What you have to do: For the data below, please report each line where the word "Screenshot" is found.

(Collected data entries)
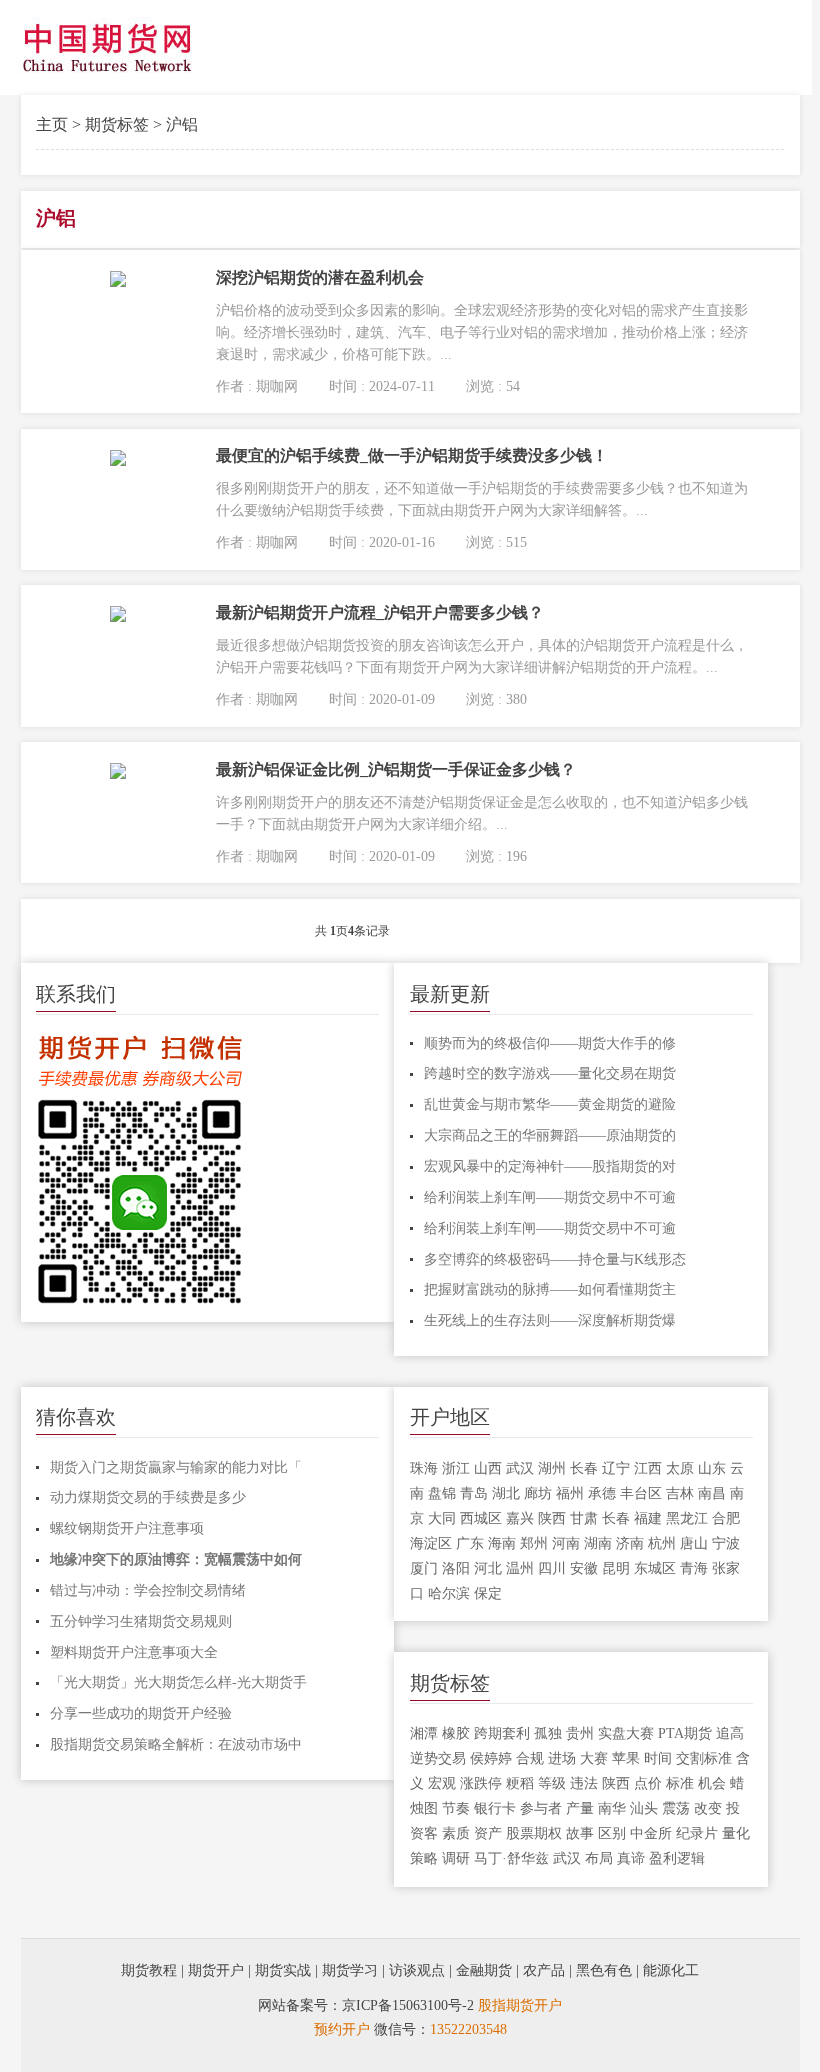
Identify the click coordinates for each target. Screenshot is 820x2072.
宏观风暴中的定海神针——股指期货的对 (550, 1166)
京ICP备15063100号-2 (408, 2005)
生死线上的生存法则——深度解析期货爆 (550, 1320)
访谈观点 (417, 1970)
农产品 (544, 1970)
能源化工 (671, 1970)
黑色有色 (604, 1970)
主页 (52, 124)
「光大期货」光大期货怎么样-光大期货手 (178, 1682)
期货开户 (216, 1970)
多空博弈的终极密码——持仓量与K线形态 (555, 1259)
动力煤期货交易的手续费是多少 (148, 1497)
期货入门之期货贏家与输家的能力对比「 (176, 1467)
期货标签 (117, 124)
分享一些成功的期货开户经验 (141, 1713)
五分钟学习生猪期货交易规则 (141, 1621)
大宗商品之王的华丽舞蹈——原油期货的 (550, 1135)
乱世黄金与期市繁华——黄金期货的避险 (550, 1104)
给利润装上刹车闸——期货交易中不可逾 (550, 1197)
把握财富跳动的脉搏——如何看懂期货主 (550, 1289)
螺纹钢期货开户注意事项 (127, 1528)
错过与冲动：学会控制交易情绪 (148, 1590)
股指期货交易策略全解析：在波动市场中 (176, 1744)
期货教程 (149, 1970)
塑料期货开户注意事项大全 (134, 1652)
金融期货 (484, 1970)
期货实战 (283, 1970)
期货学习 (350, 1970)
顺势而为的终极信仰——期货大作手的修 (550, 1043)
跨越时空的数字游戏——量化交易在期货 (550, 1073)
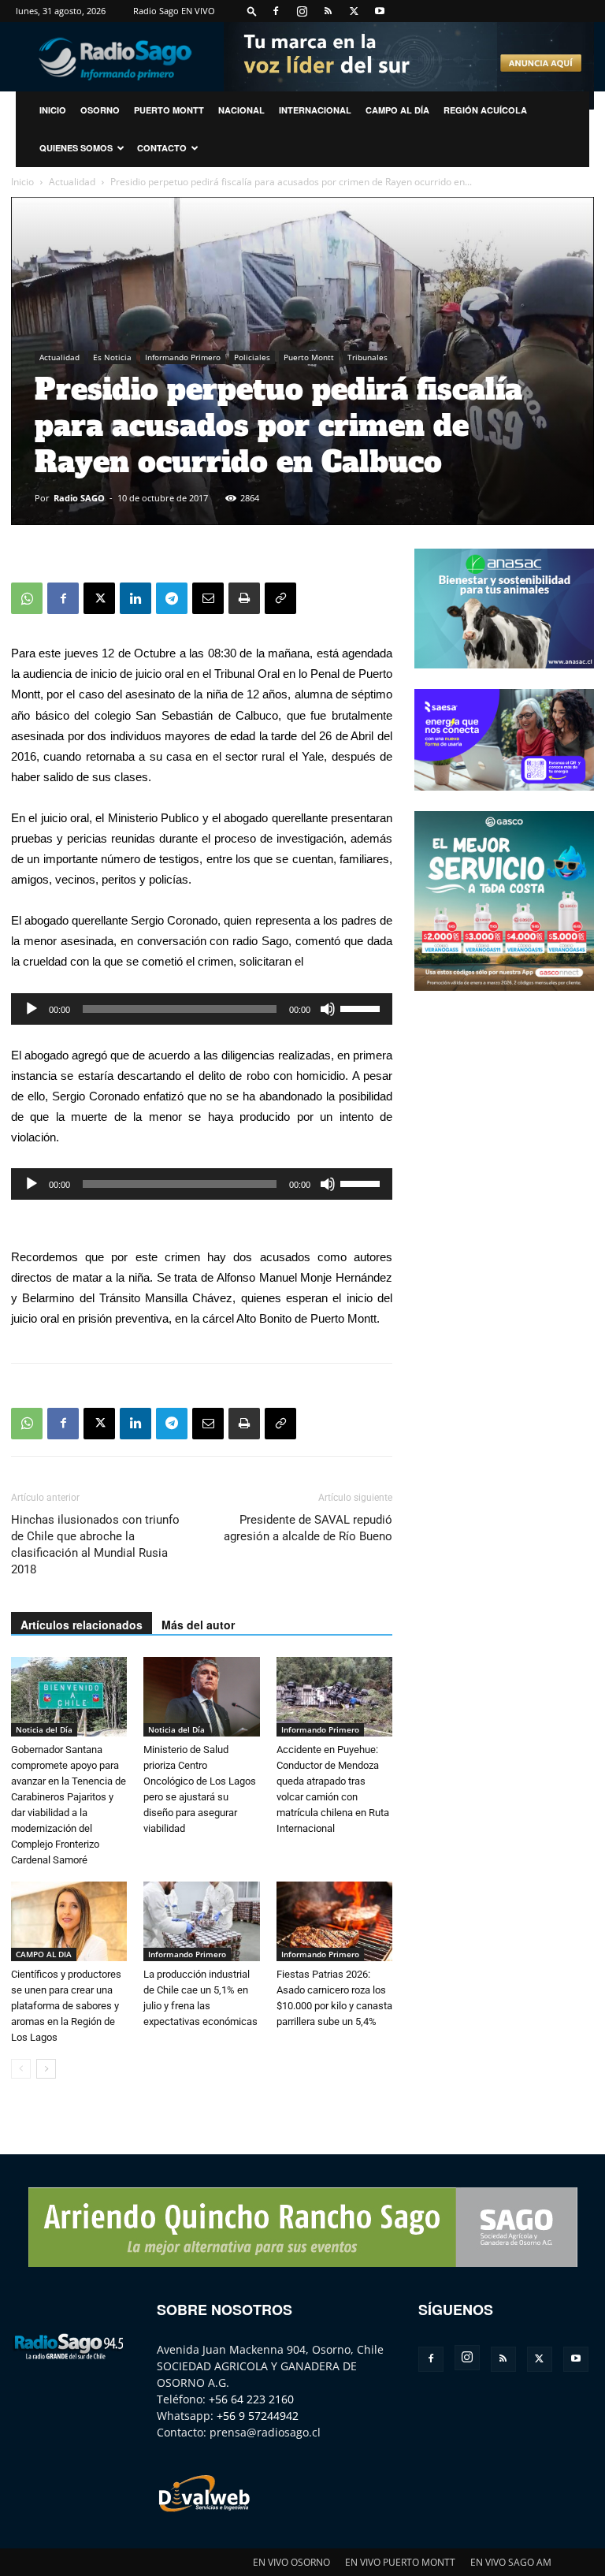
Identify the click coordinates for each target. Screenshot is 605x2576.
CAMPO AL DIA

Result for this task:
Identify the click coordinates for each target. Screenshot is 820x2072.
Identify the click coordinates for each target. Screenshot is 605x2576.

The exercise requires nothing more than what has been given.